Em tempo: à hora que este post é publicado, ainda há dezenas de autarquias por apurar. Não seria possível fazer melhor? 

domingo, setembro 29, 2013

Por um voto

"Por um voto se ganha, por um voto se perde", costuma dizer-se na vida democrática. Às vezes, é assim mesmo.

O meu pai costumava lembrar que, numas das primeiras eleições autárquicas, lá por Vila Real, a minha mãe, por uma qualquer razão momentânea, decidira não ir votar, não obstante ambos terem uma declarada preferência por um candidato à presidência da Junta de Freguesia da sua residência. Esse candidato perdeu... por um voto!

Vote!

Em tempo: o PS ganhou por um voto em Mogadouro! Eu não dizia?!

Com o devido respeito

O senhor presidente da República considera - e muito bem! - que a legislação que enquadra o modelo de cobertura mediática das eleições autárquicas está desadequado da realidade e deve ser revisto. Com o devido respeito, e como se diz na minha terra, "até aí chegou o Neves!". Já toda a gente tinha constatado isso e é com imensa pena que vejo o chefe de Estado português a proferir, na solenidade da noite que antecede o ato eleitoral, uma banalidade que as últimas semanas transformaram numa verdade de La Palice.
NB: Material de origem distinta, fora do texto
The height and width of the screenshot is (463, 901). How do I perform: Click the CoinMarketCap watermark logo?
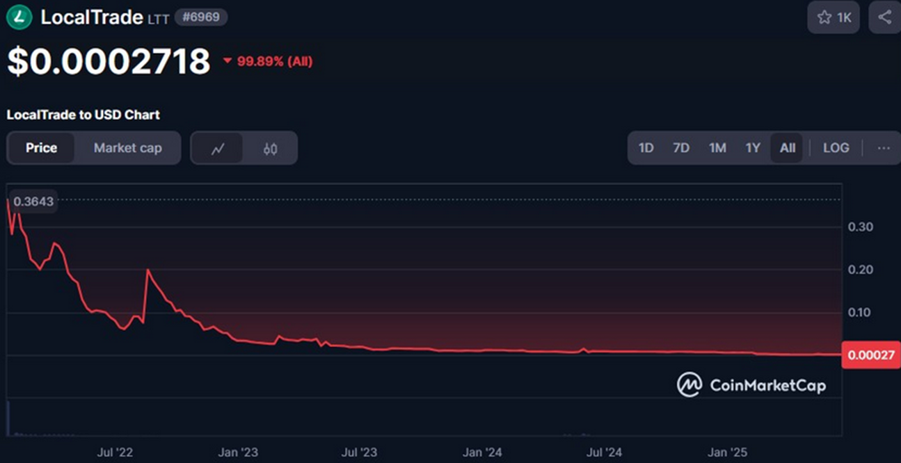(751, 384)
Se o senhor presidente, que tem um batalhão de conselheiros a assessorá-lo para as suas tomadas públicas de posição, e que está no cargo há bem mais de seis anos, tivesse, a tempo e horas, dito aos partidos o que ontem disse, talvez as eleições autárquicas que hoje se disputam tivessem decorrido num melhor ambiente de informação democrática. Do mesmo modo que, também há muito tempo, com a sua autoridade institucional, poderia ter espoletado uma clarificação da lei dos mandatos, que acabou por transformar estas eleições num triste espetáculo de ambiguidade e cobardia legislativa.
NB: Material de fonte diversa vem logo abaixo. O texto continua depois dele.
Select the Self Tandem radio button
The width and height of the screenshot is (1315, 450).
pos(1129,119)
Só podemos esperar que o senhor Presidente da República, na comunicação que fará ao país na véspera das próximas eleições legislativas, não venha a surgir nos écrans televisivos a lamentar, dessa vez, que os partidos políticos não tenham entretanto empreendido uma revisão da lei eleitoral para a Assembleia da República, encurtando os ridículos longos prazos, a montante e a juzante do ato eleitoral, que, pelo menos de quatro em quatro anos, contribuem para atrasar a normalidade da vida política, económica e social do país. Nessa que irá ser a sua derradeira intervenção num contexto similar, seria desejável que o chefe do Estado pudesse colocar a crédito de uma sua atempada intervenção a fixação de um quadro legislativo com calendários mais céleres e menos burocráticos.

sábado, setembro 28, 2013

Vitórias

Hoje, dia "de reflexão", não se deve falar de eleições na comunicação social. Nem nas redes sociais, presumo que blogues incluídos, segundo a Comissão Nacional de Eleições. Um país que acreditasse na maturidade dos seus eleitores já teria posto termo a esta ridícula política de "faz-de-conta".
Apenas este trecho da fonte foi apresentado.